◆ To do ◆
Reproduce the rows from the line containing "This screenshot has" through the line containing "bookmark-item: ~ 课程学习_智慧树", with "particular element" swapped for "specific element" and nothing else altered.

◆ Information provided ◆
----

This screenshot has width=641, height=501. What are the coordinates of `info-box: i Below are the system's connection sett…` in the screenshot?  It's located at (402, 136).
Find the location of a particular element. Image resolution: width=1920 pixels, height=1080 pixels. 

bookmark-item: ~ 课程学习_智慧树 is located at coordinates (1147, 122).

----

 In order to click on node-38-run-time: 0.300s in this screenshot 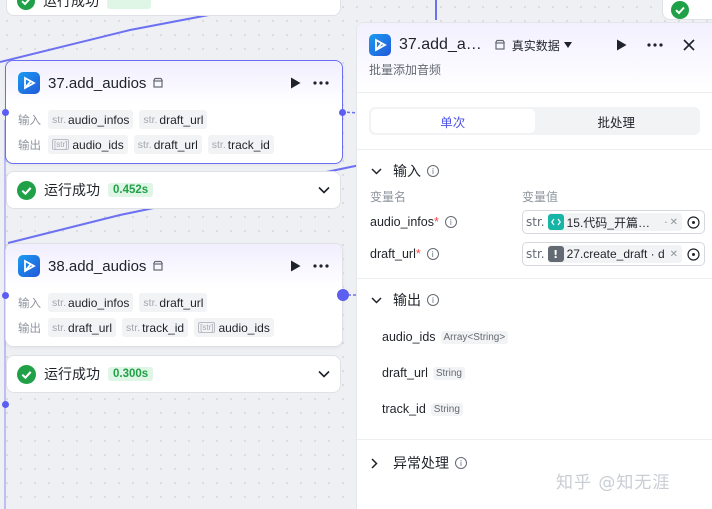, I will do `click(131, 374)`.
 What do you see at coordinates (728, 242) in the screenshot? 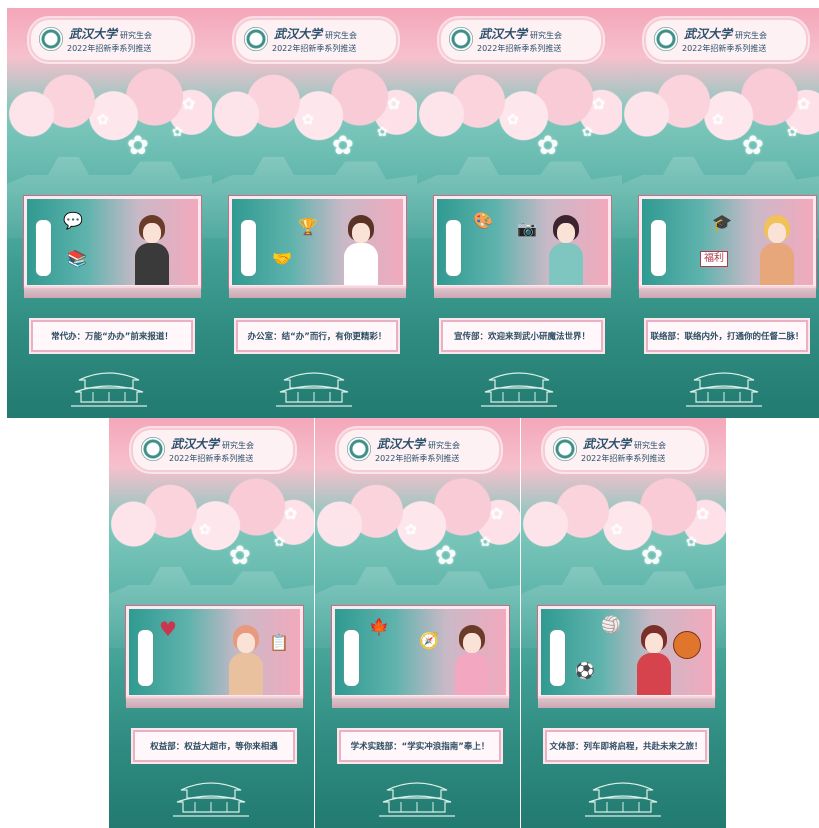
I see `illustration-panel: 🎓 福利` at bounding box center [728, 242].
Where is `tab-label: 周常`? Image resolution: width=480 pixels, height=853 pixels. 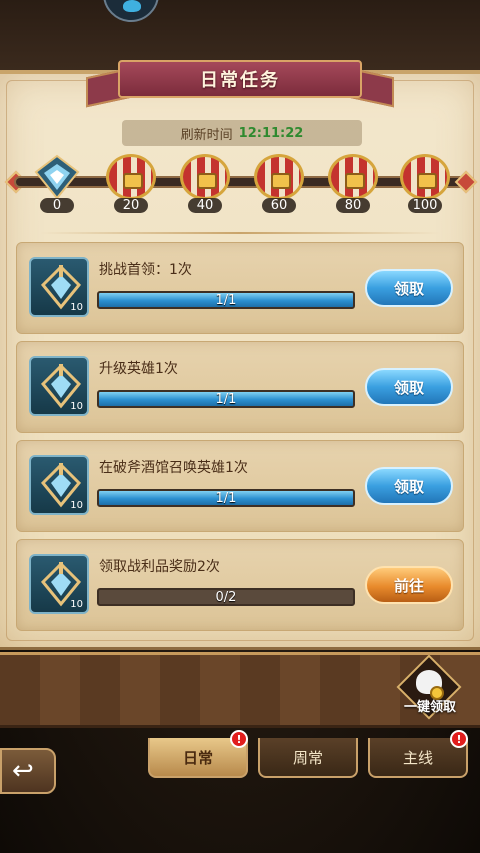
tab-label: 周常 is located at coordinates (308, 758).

----

◆ Answer space ◆
This screenshot has width=641, height=501. What are the coordinates of `info-box: i Below are the system's connection sett…` in the screenshot?  It's located at (402, 136).
Find the location of a specific element. Image resolution: width=1920 pixels, height=1080 pixels. 

bookmark-item: ~ 课程学习_智慧树 is located at coordinates (1147, 122).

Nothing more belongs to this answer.